Overall, the simulation provides reasonable agreement with the experimental data, for example, reproducing the preference of DNA-free RPA-DBC for more compact than fully extended architectures. However, there are some differences. The most significant is that the simulations do not sample a population of fully extended architectures, as reflected in the gradual slope of the P(r) function, as it extends out ~170 Å (Figure 2C). Although there appear to be some limitations in exploring accessible conformational space, the simulations do provide excellent models for identifying specific structural features at the origin of the key characteristics of RPA-DBC architecture.

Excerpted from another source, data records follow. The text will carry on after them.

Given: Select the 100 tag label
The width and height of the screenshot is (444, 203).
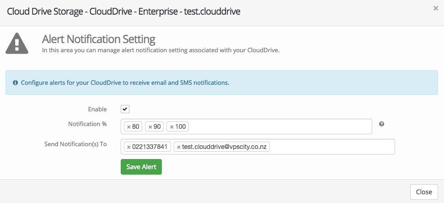Looking at the screenshot, I should tap(181, 126).
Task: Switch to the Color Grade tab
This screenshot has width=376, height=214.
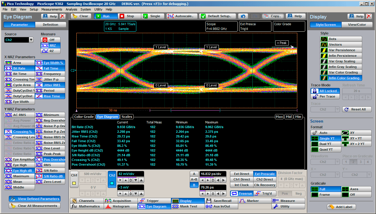Action: (x=84, y=117)
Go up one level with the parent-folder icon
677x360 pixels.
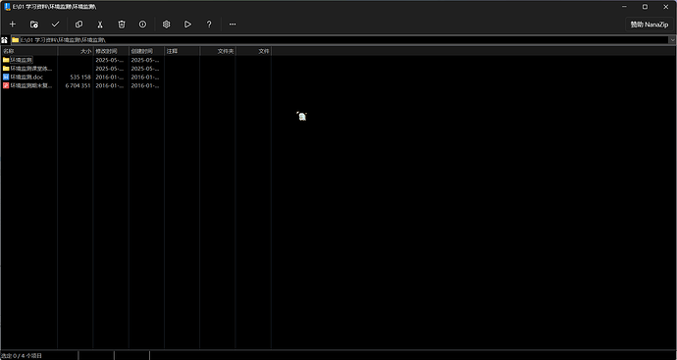4,39
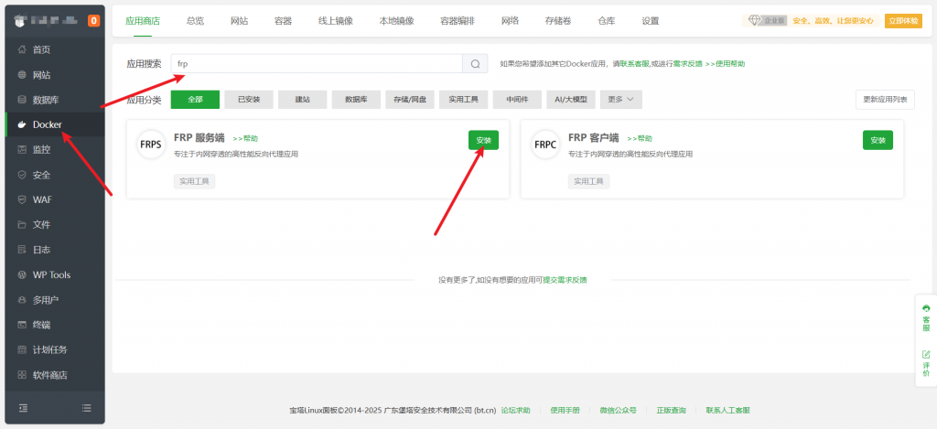This screenshot has height=429, width=937.
Task: Click the FRPC client app logo
Action: [545, 145]
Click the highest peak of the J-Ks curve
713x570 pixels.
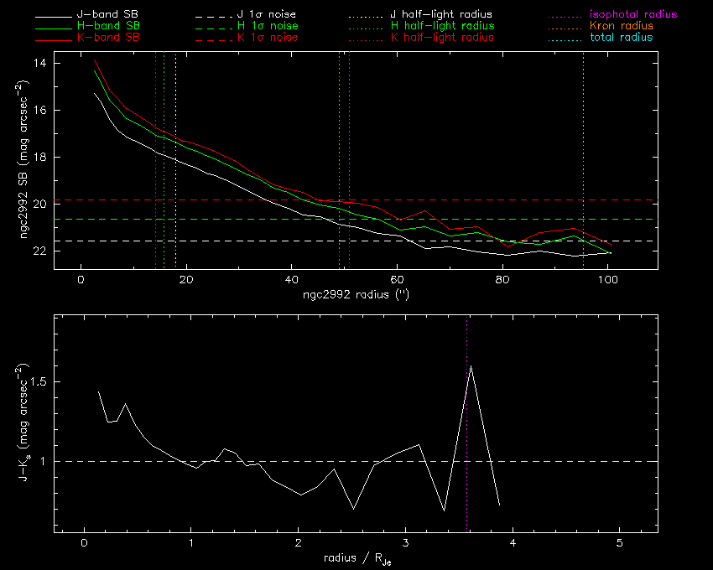(471, 365)
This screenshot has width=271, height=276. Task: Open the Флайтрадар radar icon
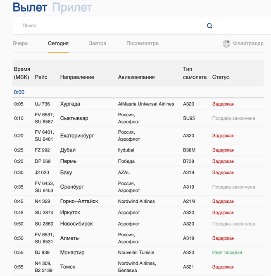(226, 43)
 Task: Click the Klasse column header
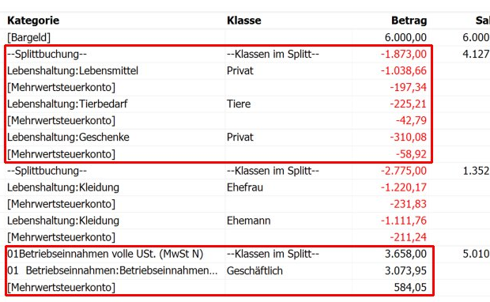244,21
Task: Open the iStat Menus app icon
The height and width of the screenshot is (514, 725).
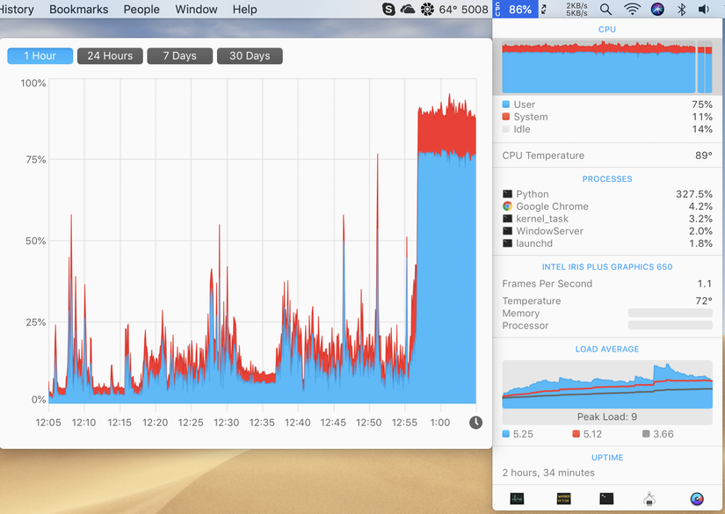Action: pos(697,499)
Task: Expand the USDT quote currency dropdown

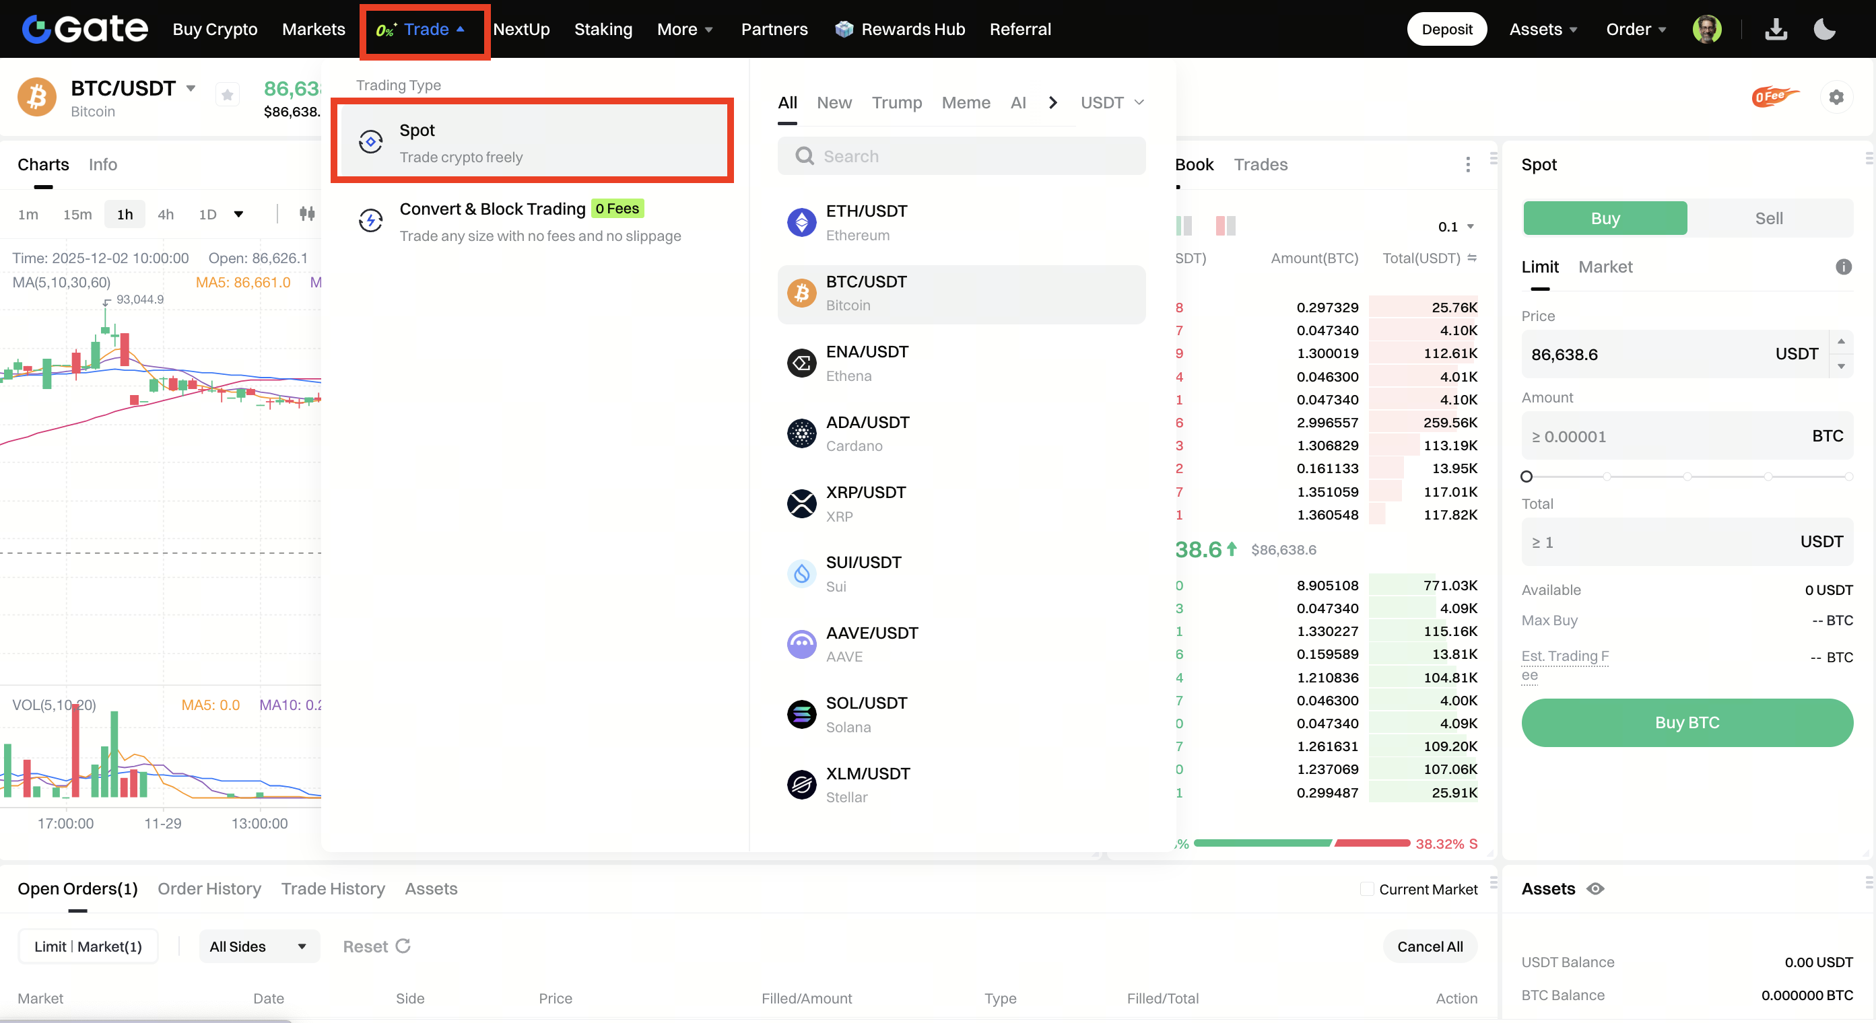Action: click(1112, 103)
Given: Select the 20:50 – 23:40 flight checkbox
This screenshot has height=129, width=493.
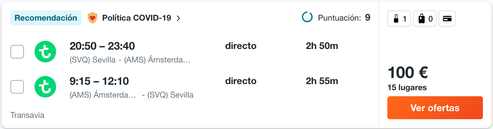Looking at the screenshot, I should [x=17, y=52].
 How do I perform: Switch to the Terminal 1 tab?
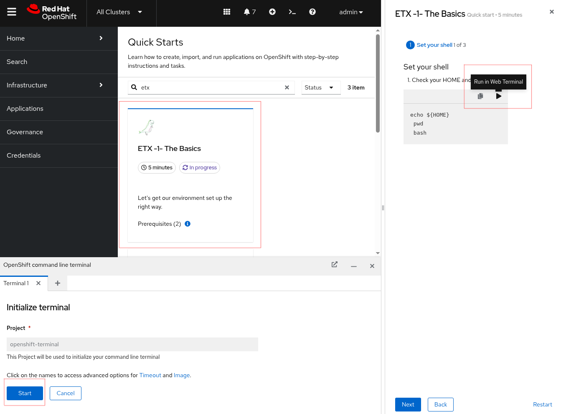(x=16, y=284)
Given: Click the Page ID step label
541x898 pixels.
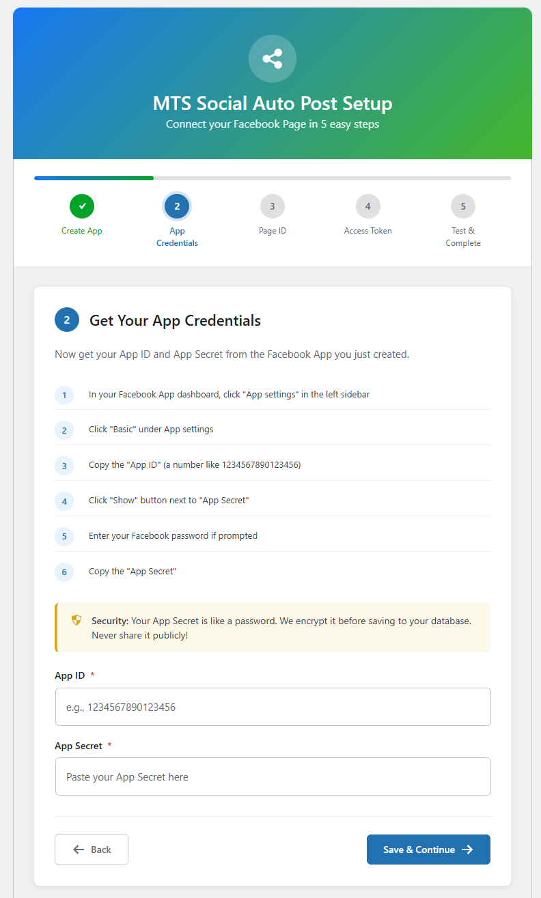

SAXS analysis of RPA-DBC bound to the 10-nt substrate reveals a significant reduction in the Rg value and Dmax in the P(r) distribution relative to the DNA-free protein, showing a DNA-induced change in architecture leading to a compaction of RPA-DBC (Table 1, ΔRg 2.5 Å, ΔDmax 47 Å, Figure 4B). Compaction of RPA-DBC is consistent with the known involvement of the high affinity RPA70AB domains in the first mode of DNA-binding. Although we find that binding of RPA-DBC to 10-nt of ssDNA is associated with a significant overall compaction, detailed analysis of the SAXS data reveals that RPA-DBC retains inter-domain flexibility but not to the full extent of the DNA-free protein (infra vide).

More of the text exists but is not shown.